• _Task to complete_: Find the string "empty" in the entries and copy each line that has it.

• _Data supplied_:

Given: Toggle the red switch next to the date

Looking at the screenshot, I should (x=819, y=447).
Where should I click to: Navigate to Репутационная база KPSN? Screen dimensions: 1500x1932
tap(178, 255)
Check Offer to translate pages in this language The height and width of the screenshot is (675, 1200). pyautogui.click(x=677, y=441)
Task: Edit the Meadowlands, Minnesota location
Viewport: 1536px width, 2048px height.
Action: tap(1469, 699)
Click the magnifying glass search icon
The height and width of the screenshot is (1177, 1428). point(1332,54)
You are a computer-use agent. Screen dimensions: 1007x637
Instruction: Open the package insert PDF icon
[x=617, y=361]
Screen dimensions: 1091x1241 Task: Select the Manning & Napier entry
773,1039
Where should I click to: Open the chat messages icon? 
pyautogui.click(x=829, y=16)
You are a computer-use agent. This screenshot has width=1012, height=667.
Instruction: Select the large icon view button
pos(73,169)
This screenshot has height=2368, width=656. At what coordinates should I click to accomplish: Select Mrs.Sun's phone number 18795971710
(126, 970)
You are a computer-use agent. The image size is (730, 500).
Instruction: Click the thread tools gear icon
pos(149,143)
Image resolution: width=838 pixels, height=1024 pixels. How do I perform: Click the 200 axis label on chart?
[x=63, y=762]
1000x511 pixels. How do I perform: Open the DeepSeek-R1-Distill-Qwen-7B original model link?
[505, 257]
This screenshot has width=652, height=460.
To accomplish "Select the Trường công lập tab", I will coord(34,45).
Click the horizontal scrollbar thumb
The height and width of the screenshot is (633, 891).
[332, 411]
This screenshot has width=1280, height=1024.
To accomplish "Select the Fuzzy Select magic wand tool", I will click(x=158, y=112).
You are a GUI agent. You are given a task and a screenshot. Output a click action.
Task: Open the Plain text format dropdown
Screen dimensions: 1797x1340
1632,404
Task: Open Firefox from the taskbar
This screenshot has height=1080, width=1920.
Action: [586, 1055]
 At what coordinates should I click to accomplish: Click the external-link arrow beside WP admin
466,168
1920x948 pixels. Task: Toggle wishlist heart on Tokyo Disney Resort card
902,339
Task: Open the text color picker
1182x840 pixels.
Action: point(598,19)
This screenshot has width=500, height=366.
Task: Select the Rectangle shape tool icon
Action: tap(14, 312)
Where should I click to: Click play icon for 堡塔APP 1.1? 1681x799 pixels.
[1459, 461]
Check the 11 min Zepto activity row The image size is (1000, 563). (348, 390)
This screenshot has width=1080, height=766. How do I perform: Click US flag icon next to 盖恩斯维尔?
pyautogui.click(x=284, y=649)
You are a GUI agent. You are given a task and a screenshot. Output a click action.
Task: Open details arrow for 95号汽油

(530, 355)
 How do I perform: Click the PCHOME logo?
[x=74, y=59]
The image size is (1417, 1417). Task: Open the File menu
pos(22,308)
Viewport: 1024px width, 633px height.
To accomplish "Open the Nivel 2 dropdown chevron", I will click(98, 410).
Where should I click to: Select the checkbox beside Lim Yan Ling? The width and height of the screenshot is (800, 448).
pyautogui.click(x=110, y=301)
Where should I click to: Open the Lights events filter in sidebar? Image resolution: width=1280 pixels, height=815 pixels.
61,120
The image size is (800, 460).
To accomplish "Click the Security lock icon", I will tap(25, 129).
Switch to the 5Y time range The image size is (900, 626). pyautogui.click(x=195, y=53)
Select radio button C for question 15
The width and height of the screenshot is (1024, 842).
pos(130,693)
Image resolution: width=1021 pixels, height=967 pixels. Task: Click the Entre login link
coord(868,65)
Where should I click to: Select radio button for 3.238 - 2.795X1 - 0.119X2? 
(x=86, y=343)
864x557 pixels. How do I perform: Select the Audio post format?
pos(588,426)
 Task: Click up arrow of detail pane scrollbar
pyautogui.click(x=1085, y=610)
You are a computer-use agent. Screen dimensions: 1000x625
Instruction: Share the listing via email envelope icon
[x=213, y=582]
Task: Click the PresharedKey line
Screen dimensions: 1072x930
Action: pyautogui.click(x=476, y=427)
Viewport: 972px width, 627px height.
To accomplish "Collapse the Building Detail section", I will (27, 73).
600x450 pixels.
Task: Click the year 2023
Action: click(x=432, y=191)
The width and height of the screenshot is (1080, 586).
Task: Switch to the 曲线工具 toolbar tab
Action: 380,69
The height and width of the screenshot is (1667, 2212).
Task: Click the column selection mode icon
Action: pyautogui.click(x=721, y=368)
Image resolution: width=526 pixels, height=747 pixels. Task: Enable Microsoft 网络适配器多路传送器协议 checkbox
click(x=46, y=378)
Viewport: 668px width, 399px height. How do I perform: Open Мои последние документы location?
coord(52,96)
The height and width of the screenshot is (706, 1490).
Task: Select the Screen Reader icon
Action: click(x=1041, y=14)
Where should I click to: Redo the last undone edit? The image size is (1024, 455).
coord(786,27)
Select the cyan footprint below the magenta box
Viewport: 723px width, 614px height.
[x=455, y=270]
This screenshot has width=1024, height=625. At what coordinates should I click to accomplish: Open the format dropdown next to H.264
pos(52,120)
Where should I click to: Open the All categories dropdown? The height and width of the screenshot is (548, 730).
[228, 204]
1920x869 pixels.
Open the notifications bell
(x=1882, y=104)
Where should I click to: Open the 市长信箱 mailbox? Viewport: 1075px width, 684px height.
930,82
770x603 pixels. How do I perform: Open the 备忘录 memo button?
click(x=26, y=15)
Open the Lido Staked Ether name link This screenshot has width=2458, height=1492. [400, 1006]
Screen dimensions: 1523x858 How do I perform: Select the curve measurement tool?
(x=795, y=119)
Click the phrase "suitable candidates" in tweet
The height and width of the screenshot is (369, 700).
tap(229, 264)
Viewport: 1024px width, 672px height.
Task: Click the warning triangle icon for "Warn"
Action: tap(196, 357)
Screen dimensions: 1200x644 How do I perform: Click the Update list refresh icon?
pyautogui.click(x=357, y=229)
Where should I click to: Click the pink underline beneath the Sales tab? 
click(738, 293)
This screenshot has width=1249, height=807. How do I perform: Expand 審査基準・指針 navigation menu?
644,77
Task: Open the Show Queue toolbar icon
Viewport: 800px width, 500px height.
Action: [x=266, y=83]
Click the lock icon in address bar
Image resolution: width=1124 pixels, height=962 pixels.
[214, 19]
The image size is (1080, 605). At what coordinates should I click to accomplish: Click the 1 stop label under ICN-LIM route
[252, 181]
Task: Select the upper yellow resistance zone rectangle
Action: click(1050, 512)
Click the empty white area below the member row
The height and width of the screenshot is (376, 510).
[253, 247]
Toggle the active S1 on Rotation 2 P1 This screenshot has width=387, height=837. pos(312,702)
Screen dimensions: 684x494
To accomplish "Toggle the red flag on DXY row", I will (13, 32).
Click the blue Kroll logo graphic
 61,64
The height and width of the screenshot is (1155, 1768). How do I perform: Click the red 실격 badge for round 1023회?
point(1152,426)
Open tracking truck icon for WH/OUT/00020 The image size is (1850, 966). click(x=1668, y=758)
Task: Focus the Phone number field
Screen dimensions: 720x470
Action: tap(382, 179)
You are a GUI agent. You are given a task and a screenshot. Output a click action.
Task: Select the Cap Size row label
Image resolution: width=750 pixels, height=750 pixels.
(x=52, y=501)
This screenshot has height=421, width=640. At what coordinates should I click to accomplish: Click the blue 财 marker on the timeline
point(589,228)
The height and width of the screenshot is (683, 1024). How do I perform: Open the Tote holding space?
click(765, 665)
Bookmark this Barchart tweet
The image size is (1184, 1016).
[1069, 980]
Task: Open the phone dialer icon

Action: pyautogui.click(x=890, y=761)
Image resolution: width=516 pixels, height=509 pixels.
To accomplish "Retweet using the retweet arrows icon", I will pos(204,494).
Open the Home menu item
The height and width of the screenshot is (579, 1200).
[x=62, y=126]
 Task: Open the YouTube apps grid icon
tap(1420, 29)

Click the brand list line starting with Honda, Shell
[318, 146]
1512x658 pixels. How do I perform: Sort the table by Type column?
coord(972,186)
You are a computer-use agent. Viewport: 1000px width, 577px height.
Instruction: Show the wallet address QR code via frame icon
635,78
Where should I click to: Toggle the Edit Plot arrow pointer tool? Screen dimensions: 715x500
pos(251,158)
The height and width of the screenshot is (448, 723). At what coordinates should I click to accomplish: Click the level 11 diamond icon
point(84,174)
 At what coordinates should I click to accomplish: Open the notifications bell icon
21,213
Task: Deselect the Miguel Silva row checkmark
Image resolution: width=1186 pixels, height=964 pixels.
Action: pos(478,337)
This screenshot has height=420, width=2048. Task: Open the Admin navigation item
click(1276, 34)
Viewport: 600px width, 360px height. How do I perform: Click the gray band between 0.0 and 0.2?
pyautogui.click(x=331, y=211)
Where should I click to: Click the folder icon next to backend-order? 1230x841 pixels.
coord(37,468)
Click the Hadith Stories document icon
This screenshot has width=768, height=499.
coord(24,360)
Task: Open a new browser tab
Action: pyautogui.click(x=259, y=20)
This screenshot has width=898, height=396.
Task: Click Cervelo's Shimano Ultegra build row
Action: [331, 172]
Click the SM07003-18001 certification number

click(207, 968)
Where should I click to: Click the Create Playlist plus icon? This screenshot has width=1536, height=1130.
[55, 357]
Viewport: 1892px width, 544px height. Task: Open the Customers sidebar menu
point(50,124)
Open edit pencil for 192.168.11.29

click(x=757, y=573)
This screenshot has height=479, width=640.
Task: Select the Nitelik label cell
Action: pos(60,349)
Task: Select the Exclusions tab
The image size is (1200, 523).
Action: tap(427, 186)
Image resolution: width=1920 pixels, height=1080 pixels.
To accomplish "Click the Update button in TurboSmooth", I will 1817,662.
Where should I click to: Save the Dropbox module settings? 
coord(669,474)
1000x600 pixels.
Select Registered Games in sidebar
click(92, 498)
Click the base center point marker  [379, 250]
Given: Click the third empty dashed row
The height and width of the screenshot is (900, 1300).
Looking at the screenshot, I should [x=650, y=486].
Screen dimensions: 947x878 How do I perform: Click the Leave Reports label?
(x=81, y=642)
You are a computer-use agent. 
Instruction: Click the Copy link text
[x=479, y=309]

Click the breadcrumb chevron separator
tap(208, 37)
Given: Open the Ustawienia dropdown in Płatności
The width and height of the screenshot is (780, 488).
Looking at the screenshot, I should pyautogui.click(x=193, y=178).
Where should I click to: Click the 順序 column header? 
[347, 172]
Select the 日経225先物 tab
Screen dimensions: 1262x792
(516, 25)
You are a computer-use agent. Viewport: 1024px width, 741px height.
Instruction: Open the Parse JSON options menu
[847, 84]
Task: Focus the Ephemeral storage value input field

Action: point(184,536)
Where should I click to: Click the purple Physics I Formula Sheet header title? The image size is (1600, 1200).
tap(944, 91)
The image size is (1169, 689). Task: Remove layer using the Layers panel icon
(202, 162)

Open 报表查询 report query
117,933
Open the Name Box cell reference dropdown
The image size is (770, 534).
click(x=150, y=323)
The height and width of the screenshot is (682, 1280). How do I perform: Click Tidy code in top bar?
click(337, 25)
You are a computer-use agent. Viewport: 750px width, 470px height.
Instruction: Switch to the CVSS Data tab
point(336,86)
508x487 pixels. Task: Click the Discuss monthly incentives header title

• _Solution_:
Click the empty white area below the member row
Given: Click the third empty dashed row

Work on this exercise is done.